## Brief
Every line below that holds the string "todo" should be copied out.

## Listed entries
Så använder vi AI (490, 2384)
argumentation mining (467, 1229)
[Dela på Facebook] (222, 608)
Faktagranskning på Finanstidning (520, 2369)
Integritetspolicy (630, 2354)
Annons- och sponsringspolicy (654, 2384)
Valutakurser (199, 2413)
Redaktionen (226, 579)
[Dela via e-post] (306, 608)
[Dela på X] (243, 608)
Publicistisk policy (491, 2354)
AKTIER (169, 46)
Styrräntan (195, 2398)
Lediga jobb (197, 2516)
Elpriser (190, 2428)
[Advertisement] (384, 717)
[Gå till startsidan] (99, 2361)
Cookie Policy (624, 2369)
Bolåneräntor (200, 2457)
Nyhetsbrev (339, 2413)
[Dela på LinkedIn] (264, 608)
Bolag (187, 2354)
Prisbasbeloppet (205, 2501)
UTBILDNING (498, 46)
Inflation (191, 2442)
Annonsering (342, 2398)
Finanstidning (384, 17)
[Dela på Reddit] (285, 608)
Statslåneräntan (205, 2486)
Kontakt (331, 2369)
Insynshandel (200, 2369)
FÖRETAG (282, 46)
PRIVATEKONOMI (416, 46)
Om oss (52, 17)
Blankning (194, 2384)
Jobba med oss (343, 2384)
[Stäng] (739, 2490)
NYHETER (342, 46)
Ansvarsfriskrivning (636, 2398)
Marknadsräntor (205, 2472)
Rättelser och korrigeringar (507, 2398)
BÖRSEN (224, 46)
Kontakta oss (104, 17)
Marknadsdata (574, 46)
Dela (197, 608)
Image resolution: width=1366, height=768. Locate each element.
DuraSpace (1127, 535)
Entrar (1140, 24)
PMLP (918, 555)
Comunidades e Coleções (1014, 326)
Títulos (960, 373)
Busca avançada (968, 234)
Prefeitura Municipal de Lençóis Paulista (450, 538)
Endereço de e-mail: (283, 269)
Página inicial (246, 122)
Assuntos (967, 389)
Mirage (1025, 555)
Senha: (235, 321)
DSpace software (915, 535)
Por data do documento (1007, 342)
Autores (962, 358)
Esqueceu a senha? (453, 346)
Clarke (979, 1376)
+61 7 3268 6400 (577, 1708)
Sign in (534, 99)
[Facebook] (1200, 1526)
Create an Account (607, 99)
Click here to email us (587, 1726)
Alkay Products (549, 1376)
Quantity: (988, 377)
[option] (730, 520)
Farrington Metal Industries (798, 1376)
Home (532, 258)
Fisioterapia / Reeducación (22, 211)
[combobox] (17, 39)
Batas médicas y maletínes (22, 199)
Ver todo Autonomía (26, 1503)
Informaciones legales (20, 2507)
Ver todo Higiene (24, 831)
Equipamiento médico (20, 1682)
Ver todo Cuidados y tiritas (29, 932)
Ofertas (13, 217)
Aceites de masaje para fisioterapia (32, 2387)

## Result for this exercise
Ver todo Autonomía (26, 1503)
Ver todo Higiene (24, 831)
Ver todo Cuidados y tiritas (29, 932)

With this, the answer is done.